*Required work*
From the passage on dating needs, extract the stretch that begins at the words "Having this frame" and stops after the words "to guide you.", copying it word for word.

*Passage shown*
Content starts

As you go through these questions what are some of the feelings coming up for you? Do you feel angry reviewing the past? Or do you feel upset? In what context are they coming up? Such as getting upset often because your partner didn’t get back to you quickly when you texted them. Perhaps you found it difficult to say no to your partner and set boundaries. These questions can offer an understanding of yourself and a new frame of looking at how to approach dating again. One of the most important and difficult questions to ask are the things that you need for yourself so that you feel safe, secure, and understood within a relationship.

Sometimes these needs are informed by our attachment styles, which influence how we look at relationships. Making a list of about 10 needs/wants will help you to refocus more upon finding partners that are a better match for you than the next shinny person. Some of the things you put on your list should be negotiable as we unfortunately can get everything we want, but a couple things (3-4) should be non-negotiable. Be realistic with what you put. Putting something like “needs to look like David Beckman or needs to look like Beyonce” might be a little extreme, but something like “tries to be fit” might be more realistic. An example of this list might look like:

  • Needs to text me back when I text them (non-negotiable)
  • Needs to like being out in nature
  • Needs to keep fit (non-negotiable)
  • Need to allow for my own space (non-negotiable)
  • Would like them to like sports
  • Needs to be aggressive in bed (non-negotiable)
  • Needs to have a secure job
  • Would like a brunet
  • Needs to like going to art museums
  • Needs to get along with my family

Having this frame of reference will help narrow your field to be more attentive to those that might be a better fit for you. Some things may not hit right on the dot, but the most important things to focus on are the non-negotiable. As you start picking up on the patterns of people you are attracted to this list along with the questions you went through will provide an easier guide to hopefully finding a better partner. As per the slowness of dating, this may take sometime, but it will be more true to what you want and need. Being honest with yourself is the best way to guide you.

Content ends

*Information given*
Content starts

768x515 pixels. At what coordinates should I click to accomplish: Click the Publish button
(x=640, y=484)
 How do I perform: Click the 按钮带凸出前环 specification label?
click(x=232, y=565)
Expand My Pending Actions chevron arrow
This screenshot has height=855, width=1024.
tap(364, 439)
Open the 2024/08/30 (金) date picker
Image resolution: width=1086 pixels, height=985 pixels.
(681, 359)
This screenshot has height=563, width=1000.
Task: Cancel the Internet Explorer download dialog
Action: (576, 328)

Content ends
Content starts

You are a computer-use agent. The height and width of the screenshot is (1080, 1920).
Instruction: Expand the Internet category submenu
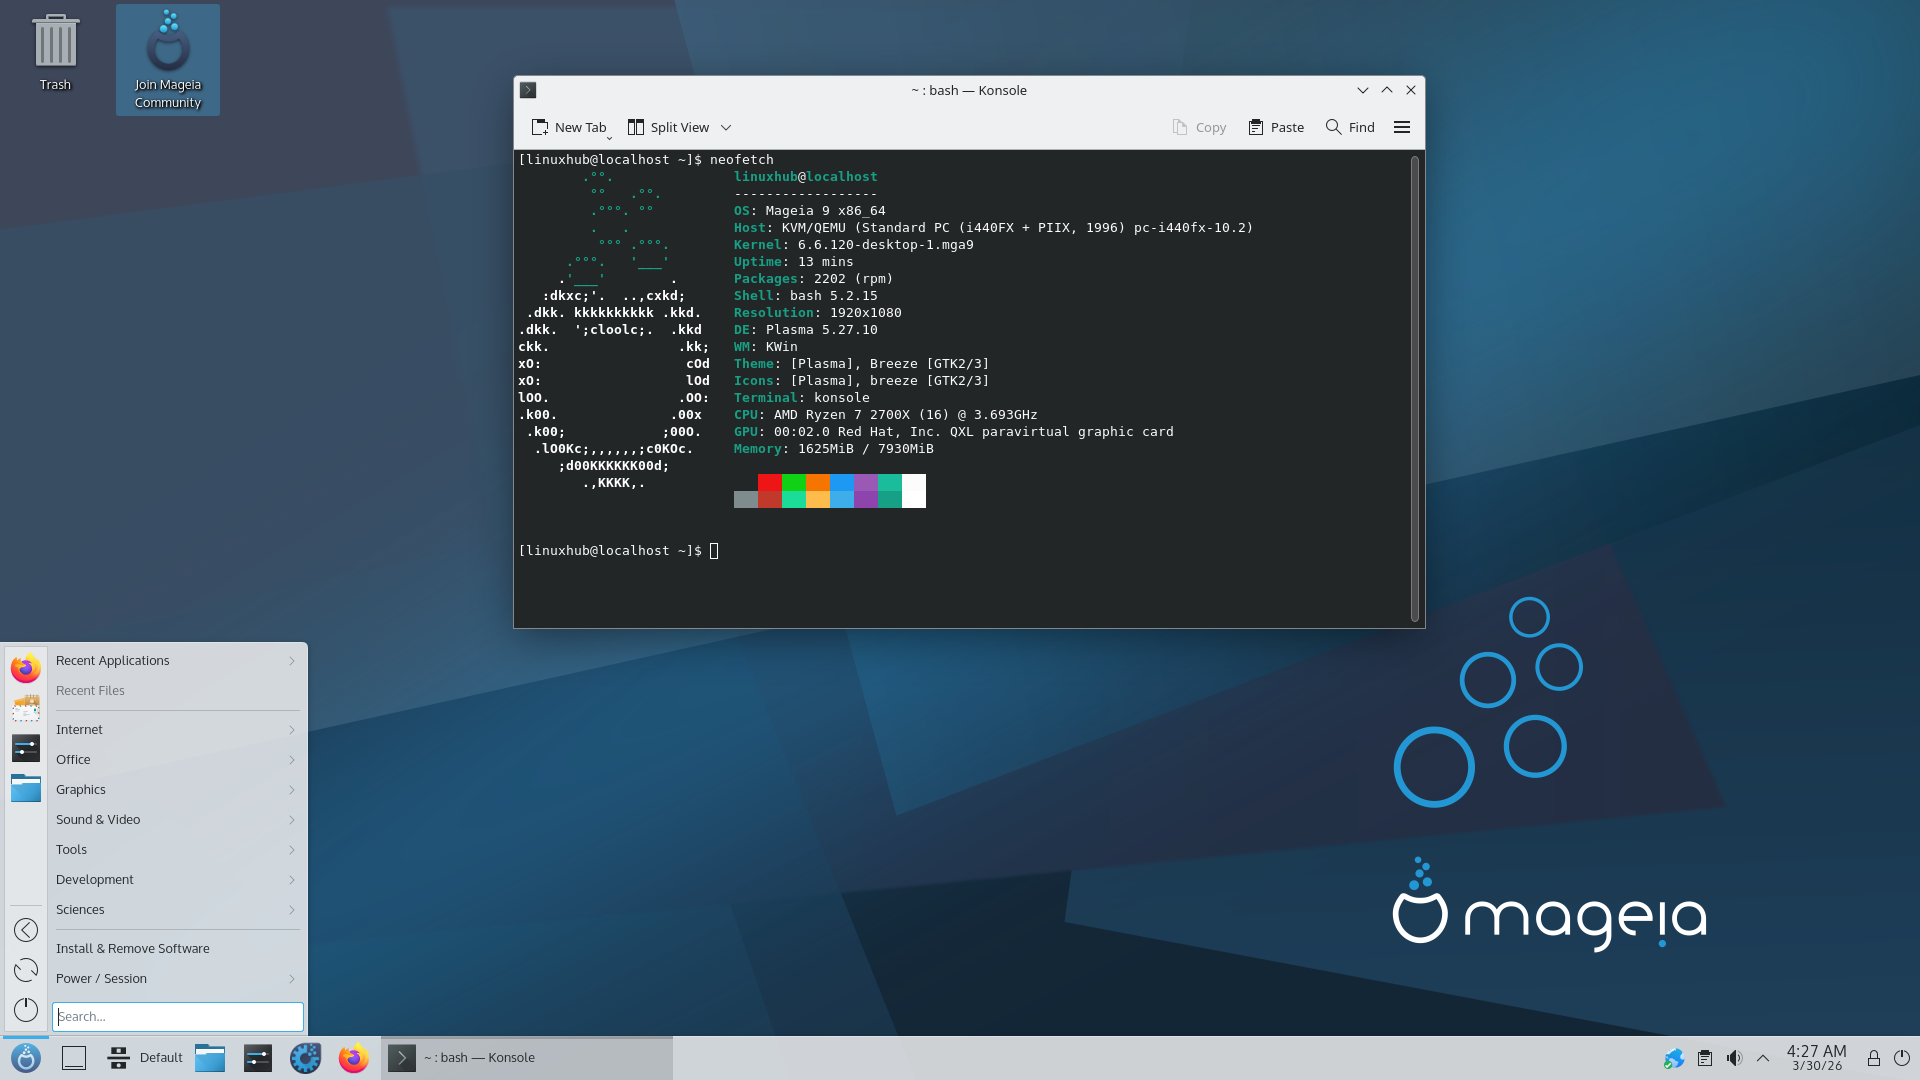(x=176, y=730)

Content ends
Content starts

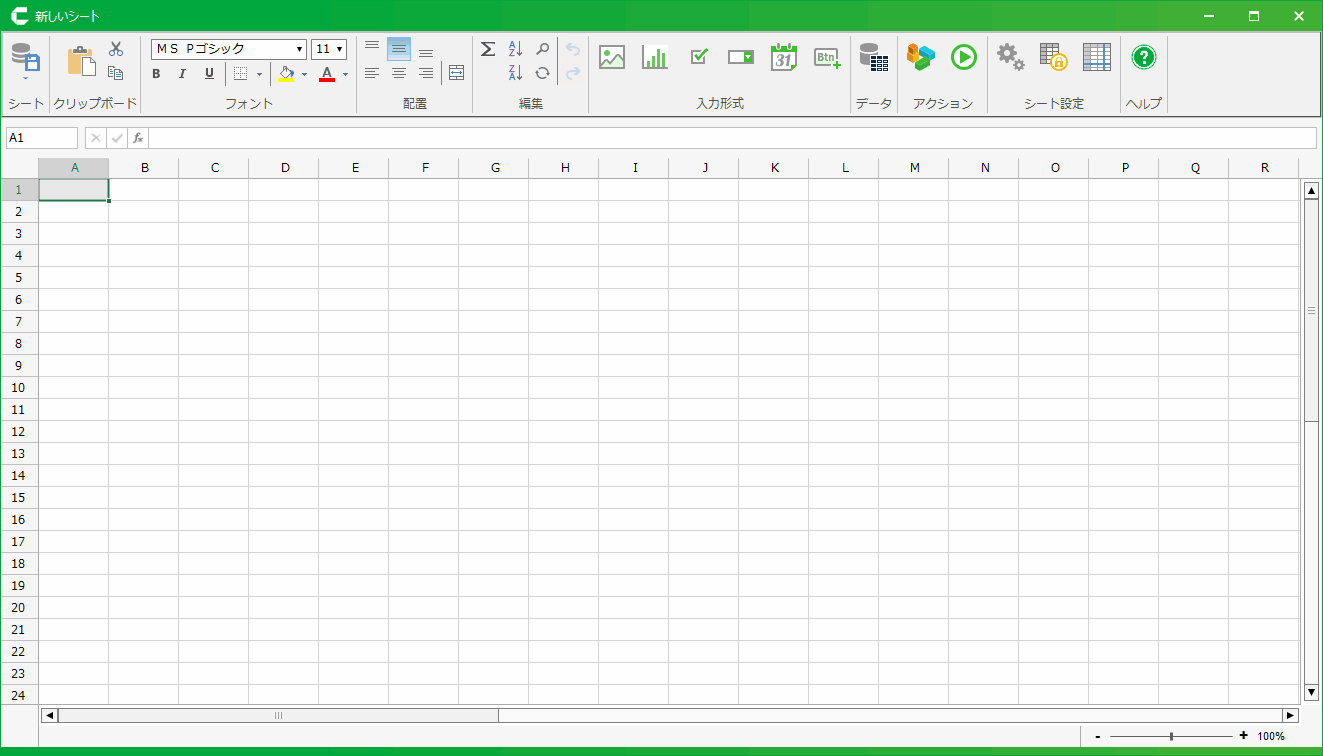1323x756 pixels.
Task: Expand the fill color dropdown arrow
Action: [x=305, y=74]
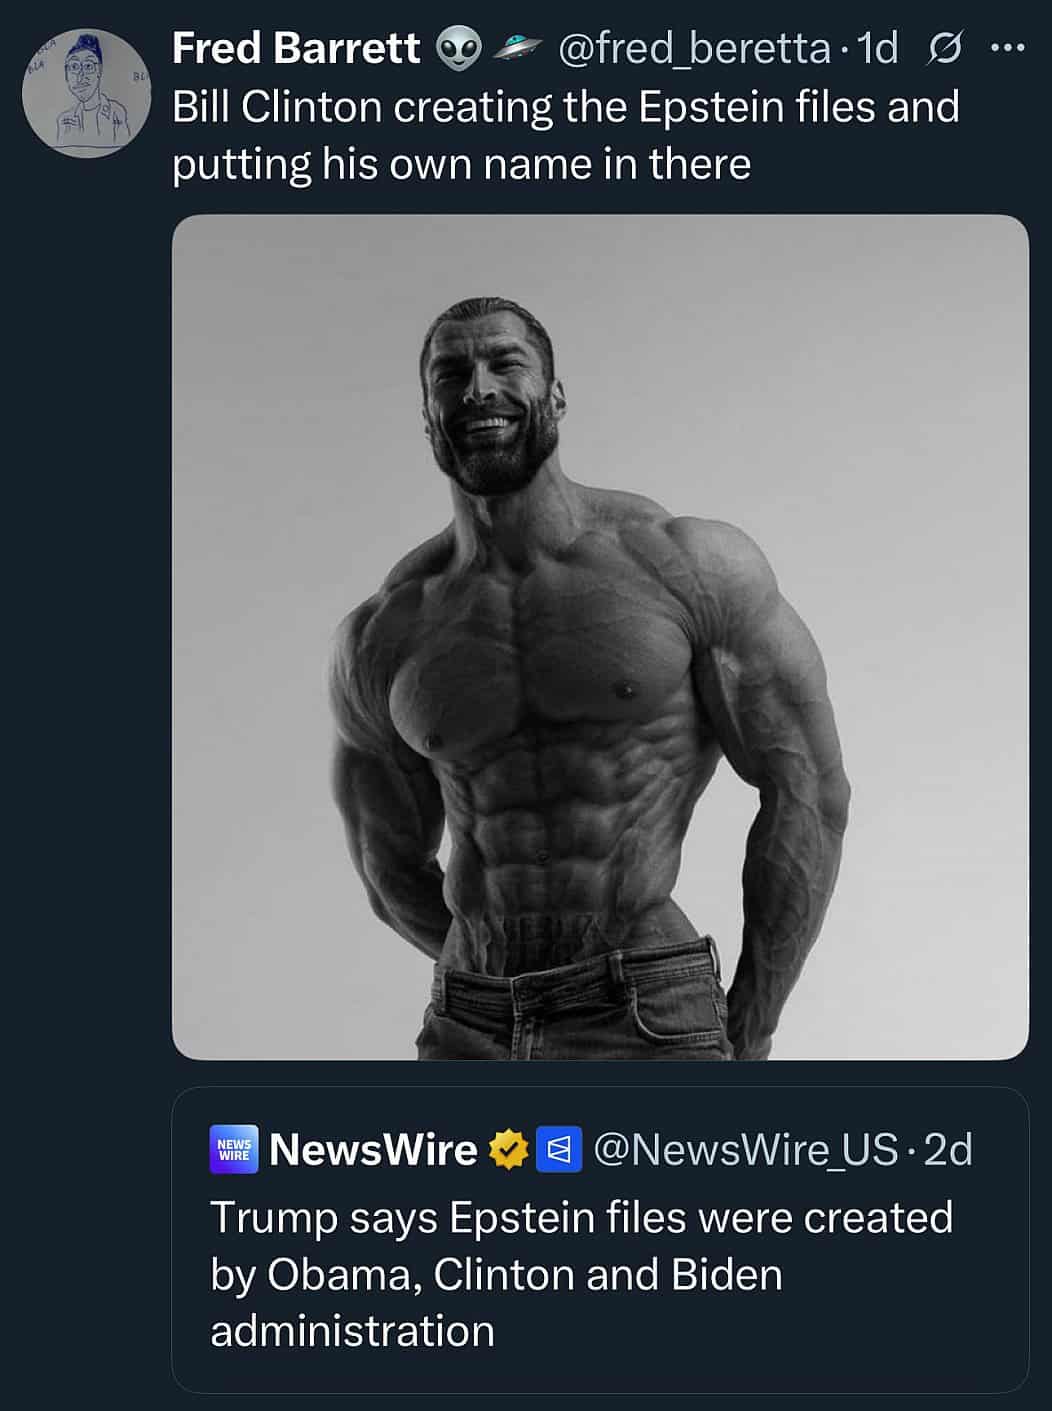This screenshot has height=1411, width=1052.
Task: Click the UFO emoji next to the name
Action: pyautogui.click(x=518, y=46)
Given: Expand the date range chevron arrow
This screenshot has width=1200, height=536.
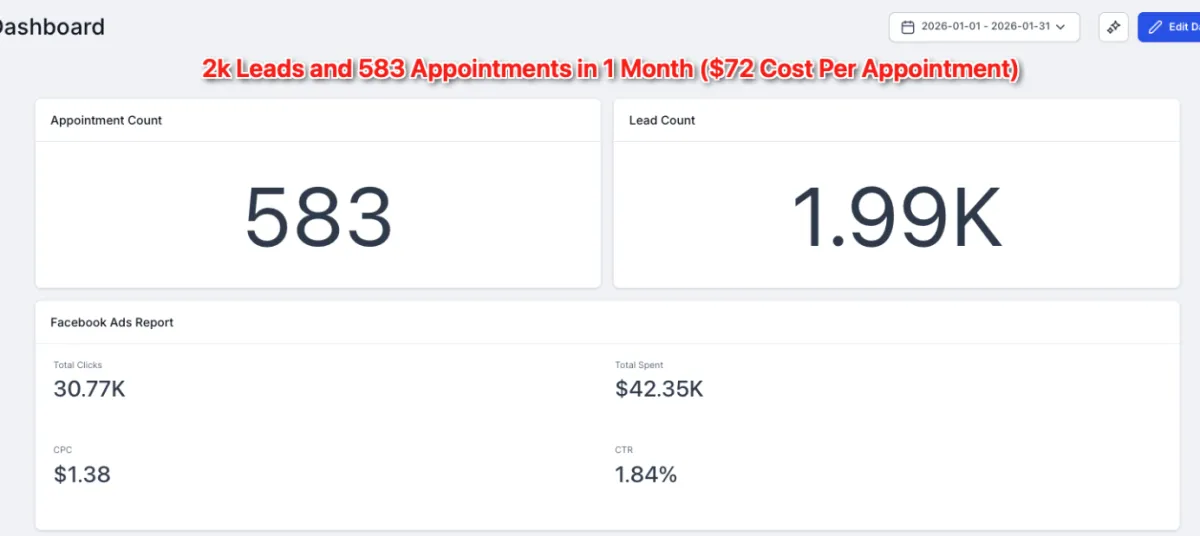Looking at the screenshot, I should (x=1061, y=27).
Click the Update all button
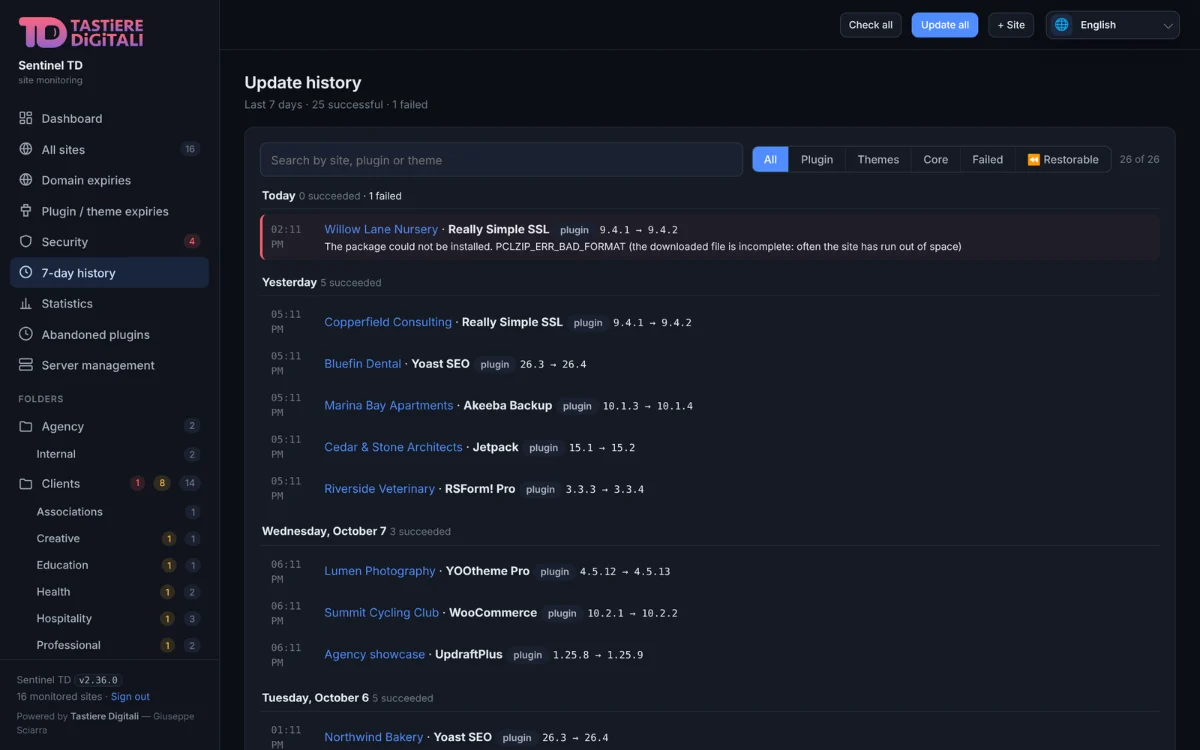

Content ends

*Reply to the exercise*
Having this frame of reference will help narrow your field to be more attentive to those that might be a better fit for you. Some things may not hit right on the dot, but the most important things to focus on are the non-negotiable. As you start picking up on the patterns of people you are attracted to this list along with the questions you went through will provide an easier guide to hopefully finding a better partner. As per the slowness of dating, this may take sometime, but it will be more true to what you want and need. Being honest with yourself is the best way to guide you.